• What you should do:
Reproduce the following records word for word, keeping every line unchanged.

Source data
——————
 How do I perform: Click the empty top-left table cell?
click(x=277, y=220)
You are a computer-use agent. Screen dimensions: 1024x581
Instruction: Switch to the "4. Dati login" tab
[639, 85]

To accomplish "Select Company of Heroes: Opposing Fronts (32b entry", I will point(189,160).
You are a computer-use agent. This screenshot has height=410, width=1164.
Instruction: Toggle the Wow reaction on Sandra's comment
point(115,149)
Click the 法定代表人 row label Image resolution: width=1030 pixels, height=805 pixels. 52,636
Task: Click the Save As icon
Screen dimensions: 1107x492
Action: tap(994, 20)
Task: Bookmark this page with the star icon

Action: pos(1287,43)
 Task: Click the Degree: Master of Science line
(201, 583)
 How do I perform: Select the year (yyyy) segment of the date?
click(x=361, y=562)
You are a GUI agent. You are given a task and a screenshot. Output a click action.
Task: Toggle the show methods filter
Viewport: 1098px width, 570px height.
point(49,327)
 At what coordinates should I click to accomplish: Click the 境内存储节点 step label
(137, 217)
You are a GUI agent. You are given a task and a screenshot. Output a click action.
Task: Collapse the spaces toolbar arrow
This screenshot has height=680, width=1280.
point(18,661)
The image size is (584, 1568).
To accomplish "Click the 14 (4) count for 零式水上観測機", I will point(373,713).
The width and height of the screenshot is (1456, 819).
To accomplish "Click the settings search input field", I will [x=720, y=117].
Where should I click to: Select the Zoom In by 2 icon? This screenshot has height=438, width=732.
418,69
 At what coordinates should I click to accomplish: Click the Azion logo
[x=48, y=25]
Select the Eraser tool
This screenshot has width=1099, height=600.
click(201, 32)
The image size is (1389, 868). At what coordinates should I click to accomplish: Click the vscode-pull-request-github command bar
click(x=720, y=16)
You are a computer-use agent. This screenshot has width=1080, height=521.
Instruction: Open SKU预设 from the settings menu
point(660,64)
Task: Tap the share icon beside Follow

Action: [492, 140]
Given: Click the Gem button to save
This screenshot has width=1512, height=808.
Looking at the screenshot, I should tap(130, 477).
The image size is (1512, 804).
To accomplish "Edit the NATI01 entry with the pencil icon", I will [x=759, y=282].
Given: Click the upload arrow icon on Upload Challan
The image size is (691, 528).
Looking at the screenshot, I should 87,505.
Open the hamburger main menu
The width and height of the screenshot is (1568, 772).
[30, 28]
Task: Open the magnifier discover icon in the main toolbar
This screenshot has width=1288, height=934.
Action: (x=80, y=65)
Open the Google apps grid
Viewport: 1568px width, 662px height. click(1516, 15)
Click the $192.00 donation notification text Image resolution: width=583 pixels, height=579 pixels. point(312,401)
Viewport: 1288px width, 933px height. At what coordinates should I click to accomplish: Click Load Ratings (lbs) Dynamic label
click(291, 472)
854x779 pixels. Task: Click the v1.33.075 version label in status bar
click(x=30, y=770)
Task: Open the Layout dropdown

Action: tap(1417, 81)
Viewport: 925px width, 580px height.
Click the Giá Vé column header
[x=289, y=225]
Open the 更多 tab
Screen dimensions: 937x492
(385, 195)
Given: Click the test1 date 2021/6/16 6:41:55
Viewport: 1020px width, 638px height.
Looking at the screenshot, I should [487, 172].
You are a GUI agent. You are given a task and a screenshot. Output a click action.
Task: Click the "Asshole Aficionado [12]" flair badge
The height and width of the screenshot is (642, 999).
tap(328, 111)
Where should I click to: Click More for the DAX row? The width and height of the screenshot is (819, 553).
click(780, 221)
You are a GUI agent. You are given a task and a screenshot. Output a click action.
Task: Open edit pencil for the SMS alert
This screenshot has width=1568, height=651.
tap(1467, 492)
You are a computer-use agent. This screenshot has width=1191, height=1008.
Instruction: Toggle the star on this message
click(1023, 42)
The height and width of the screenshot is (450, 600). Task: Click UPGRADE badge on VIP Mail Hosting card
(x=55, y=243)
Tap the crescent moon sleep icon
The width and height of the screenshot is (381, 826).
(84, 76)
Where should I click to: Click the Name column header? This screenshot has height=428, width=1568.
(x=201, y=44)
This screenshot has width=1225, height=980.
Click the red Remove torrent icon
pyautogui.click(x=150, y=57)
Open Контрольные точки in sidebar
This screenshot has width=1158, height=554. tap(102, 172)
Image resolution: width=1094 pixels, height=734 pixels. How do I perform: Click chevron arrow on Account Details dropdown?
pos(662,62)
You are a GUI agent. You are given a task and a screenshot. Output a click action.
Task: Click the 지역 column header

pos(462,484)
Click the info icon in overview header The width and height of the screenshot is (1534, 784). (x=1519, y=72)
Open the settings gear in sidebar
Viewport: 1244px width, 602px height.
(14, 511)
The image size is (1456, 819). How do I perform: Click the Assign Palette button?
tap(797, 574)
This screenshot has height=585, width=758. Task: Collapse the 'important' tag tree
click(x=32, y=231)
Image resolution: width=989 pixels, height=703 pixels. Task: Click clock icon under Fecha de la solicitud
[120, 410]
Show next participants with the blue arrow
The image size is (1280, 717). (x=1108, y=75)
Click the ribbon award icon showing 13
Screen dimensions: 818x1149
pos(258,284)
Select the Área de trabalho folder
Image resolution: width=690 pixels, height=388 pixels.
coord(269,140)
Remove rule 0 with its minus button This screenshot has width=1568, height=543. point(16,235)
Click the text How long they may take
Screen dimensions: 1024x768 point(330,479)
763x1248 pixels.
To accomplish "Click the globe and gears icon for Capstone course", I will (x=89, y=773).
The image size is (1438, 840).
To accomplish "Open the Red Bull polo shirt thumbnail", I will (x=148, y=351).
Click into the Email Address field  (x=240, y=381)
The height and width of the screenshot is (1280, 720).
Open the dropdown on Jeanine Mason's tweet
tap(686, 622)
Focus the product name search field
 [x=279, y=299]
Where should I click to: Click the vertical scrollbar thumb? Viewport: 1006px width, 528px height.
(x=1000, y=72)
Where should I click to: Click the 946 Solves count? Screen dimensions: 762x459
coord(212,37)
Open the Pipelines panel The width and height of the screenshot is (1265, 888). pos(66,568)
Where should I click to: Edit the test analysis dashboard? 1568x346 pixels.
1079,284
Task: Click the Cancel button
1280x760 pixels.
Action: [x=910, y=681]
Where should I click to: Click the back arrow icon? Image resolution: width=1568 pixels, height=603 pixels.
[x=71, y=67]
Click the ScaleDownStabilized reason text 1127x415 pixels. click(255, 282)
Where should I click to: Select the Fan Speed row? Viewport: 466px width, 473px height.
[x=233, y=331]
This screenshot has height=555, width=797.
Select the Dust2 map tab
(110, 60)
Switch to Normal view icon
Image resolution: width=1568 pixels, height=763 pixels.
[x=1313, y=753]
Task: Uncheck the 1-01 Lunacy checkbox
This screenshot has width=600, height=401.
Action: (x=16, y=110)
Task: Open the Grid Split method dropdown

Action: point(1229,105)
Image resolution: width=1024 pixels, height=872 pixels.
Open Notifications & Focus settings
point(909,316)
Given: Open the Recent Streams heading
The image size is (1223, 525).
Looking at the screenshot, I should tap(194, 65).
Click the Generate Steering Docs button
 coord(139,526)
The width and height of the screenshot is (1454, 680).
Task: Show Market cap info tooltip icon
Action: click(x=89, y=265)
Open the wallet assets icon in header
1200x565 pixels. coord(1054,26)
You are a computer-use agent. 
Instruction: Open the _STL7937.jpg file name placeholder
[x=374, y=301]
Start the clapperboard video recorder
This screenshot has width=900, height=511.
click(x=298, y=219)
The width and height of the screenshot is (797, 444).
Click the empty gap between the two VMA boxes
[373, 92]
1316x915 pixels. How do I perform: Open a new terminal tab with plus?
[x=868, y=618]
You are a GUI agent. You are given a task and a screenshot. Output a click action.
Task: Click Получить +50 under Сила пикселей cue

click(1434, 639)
——————
• Answer:
 How do I perform: Click the empty top-left table cell?
click(x=277, y=220)
You are a computer-use agent. Screen dimensions: 1024x581
Instruction: Switch to the "4. Dati login" tab
[639, 85]

To accomplish "Select Company of Heroes: Opposing Fronts (32b entry", I will point(189,160).
You are a computer-use agent. This screenshot has height=410, width=1164.
Instruction: Toggle the Wow reaction on Sandra's comment
point(115,149)
Click the 法定代表人 row label Image resolution: width=1030 pixels, height=805 pixels. 52,636
Task: Click the Save As icon
Screen dimensions: 1107x492
Action: tap(994, 20)
Task: Bookmark this page with the star icon

Action: pos(1287,43)
 Task: Click the Degree: Master of Science line
(201, 583)
 How do I perform: Select the year (yyyy) segment of the date?
click(x=361, y=562)
You are a GUI agent. You are given a task and a screenshot. Output a click action.
Task: Toggle the show methods filter
Viewport: 1098px width, 570px height.
point(49,327)
 At what coordinates should I click to accomplish: Click the 境内存储节点 step label
(137, 217)
You are a GUI agent. You are given a task and a screenshot. Output a click action.
Task: Collapse the spaces toolbar arrow
This screenshot has height=680, width=1280.
point(18,661)
The image size is (584, 1568).
To accomplish "Click the 14 (4) count for 零式水上観測機", I will point(373,713).
The width and height of the screenshot is (1456, 819).
To accomplish "Click the settings search input field", I will [x=720, y=117].
Where should I click to: Select the Zoom In by 2 icon? This screenshot has height=438, width=732.
418,69
 At what coordinates should I click to accomplish: Click the Azion logo
[x=48, y=25]
Select the Eraser tool
This screenshot has width=1099, height=600.
click(201, 32)
The image size is (1389, 868). At what coordinates should I click to accomplish: Click the vscode-pull-request-github command bar
click(x=720, y=16)
You are a computer-use agent. This screenshot has width=1080, height=521.
Instruction: Open SKU预设 from the settings menu
point(660,64)
Task: Tap the share icon beside Follow

Action: [492, 140]
Given: Click the Gem button to save
This screenshot has width=1512, height=808.
Looking at the screenshot, I should tap(130, 477).
The image size is (1512, 804).
To accomplish "Edit the NATI01 entry with the pencil icon", I will [x=759, y=282].
Given: Click the upload arrow icon on Upload Challan
The image size is (691, 528).
Looking at the screenshot, I should 87,505.
Open the hamburger main menu
The width and height of the screenshot is (1568, 772).
[30, 28]
Task: Open the magnifier discover icon in the main toolbar
This screenshot has width=1288, height=934.
Action: (x=80, y=65)
Open the Google apps grid
Viewport: 1568px width, 662px height. click(1516, 15)
Click the $192.00 donation notification text Image resolution: width=583 pixels, height=579 pixels. point(312,401)
Viewport: 1288px width, 933px height. At what coordinates should I click to accomplish: Click Load Ratings (lbs) Dynamic label
click(291, 472)
854x779 pixels. Task: Click the v1.33.075 version label in status bar
click(x=30, y=770)
Task: Open the Layout dropdown

Action: tap(1417, 81)
Viewport: 925px width, 580px height.
Click the Giá Vé column header
[x=289, y=225]
Open the 更多 tab
Screen dimensions: 937x492
(385, 195)
Given: Click the test1 date 2021/6/16 6:41:55
Viewport: 1020px width, 638px height.
Looking at the screenshot, I should [487, 172].
You are a GUI agent. You are given a task and a screenshot. Output a click action.
Task: Click the "Asshole Aficionado [12]" flair badge
The height and width of the screenshot is (642, 999).
tap(328, 111)
Where should I click to: Click More for the DAX row? The width and height of the screenshot is (819, 553).
click(780, 221)
You are a GUI agent. You are given a task and a screenshot. Output a click action.
Task: Open edit pencil for the SMS alert
This screenshot has width=1568, height=651.
tap(1467, 492)
You are a computer-use agent. This screenshot has width=1191, height=1008.
Instruction: Toggle the star on this message
click(1023, 42)
The height and width of the screenshot is (450, 600). Task: Click UPGRADE badge on VIP Mail Hosting card
(x=55, y=243)
Tap the crescent moon sleep icon
The width and height of the screenshot is (381, 826).
(84, 76)
Where should I click to: Click the Name column header? This screenshot has height=428, width=1568.
(x=201, y=44)
This screenshot has width=1225, height=980.
Click the red Remove torrent icon
pyautogui.click(x=150, y=57)
Open Контрольные точки in sidebar
This screenshot has width=1158, height=554. tap(102, 172)
Image resolution: width=1094 pixels, height=734 pixels. How do I perform: Click chevron arrow on Account Details dropdown?
pos(662,62)
You are a GUI agent. You are given a task and a screenshot. Output a click action.
Task: Click the 지역 column header

pos(462,484)
Click the info icon in overview header The width and height of the screenshot is (1534, 784). (x=1519, y=72)
Open the settings gear in sidebar
Viewport: 1244px width, 602px height.
(14, 511)
The image size is (1456, 819). How do I perform: Click the Assign Palette button?
tap(797, 574)
This screenshot has height=585, width=758. Task: Collapse the 'important' tag tree
click(x=32, y=231)
Image resolution: width=989 pixels, height=703 pixels. Task: Click clock icon under Fecha de la solicitud
[120, 410]
Show next participants with the blue arrow
The image size is (1280, 717). (x=1108, y=75)
Click the ribbon award icon showing 13
Screen dimensions: 818x1149
pos(258,284)
Select the Área de trabalho folder
Image resolution: width=690 pixels, height=388 pixels.
coord(269,140)
Remove rule 0 with its minus button This screenshot has width=1568, height=543. point(16,235)
Click the text How long they may take
Screen dimensions: 1024x768 point(330,479)
763x1248 pixels.
To accomplish "Click the globe and gears icon for Capstone course", I will (x=89, y=773).
The image size is (1438, 840).
To accomplish "Open the Red Bull polo shirt thumbnail", I will (x=148, y=351).
Click into the Email Address field  (x=240, y=381)
The height and width of the screenshot is (1280, 720).
Open the dropdown on Jeanine Mason's tweet
tap(686, 622)
Focus the product name search field
 [x=279, y=299]
Where should I click to: Click the vertical scrollbar thumb? Viewport: 1006px width, 528px height.
(x=1000, y=72)
Where should I click to: Click the 946 Solves count? Screen dimensions: 762x459
coord(212,37)
Open the Pipelines panel The width and height of the screenshot is (1265, 888). pos(66,568)
Where should I click to: Edit the test analysis dashboard? 1568x346 pixels.
1079,284
Task: Click the Cancel button
1280x760 pixels.
Action: [x=910, y=681]
Where should I click to: Click the back arrow icon? Image resolution: width=1568 pixels, height=603 pixels.
[x=71, y=67]
Click the ScaleDownStabilized reason text 1127x415 pixels. click(255, 282)
Where should I click to: Select the Fan Speed row? Viewport: 466px width, 473px height.
[x=233, y=331]
This screenshot has height=555, width=797.
Select the Dust2 map tab
(110, 60)
Switch to Normal view icon
Image resolution: width=1568 pixels, height=763 pixels.
[x=1313, y=753]
Task: Uncheck the 1-01 Lunacy checkbox
This screenshot has width=600, height=401.
Action: (x=16, y=110)
Task: Open the Grid Split method dropdown

Action: point(1229,105)
Image resolution: width=1024 pixels, height=872 pixels.
Open Notifications & Focus settings
point(909,316)
Given: Open the Recent Streams heading
The image size is (1223, 525).
Looking at the screenshot, I should tap(194, 65).
Click the Generate Steering Docs button
 coord(139,526)
The width and height of the screenshot is (1454, 680).
Task: Show Market cap info tooltip icon
Action: click(x=89, y=265)
Open the wallet assets icon in header
1200x565 pixels. coord(1054,26)
You are a computer-use agent. 
Instruction: Open the _STL7937.jpg file name placeholder
[x=374, y=301]
Start the clapperboard video recorder
This screenshot has width=900, height=511.
click(x=298, y=219)
The width and height of the screenshot is (797, 444).
Click the empty gap between the two VMA boxes
[373, 92]
1316x915 pixels. How do I perform: Open a new terminal tab with plus?
[x=868, y=618]
You are a GUI agent. You are given a task and a screenshot. Output a click action.
Task: Click Получить +50 under Сила пикселей cue

click(1434, 639)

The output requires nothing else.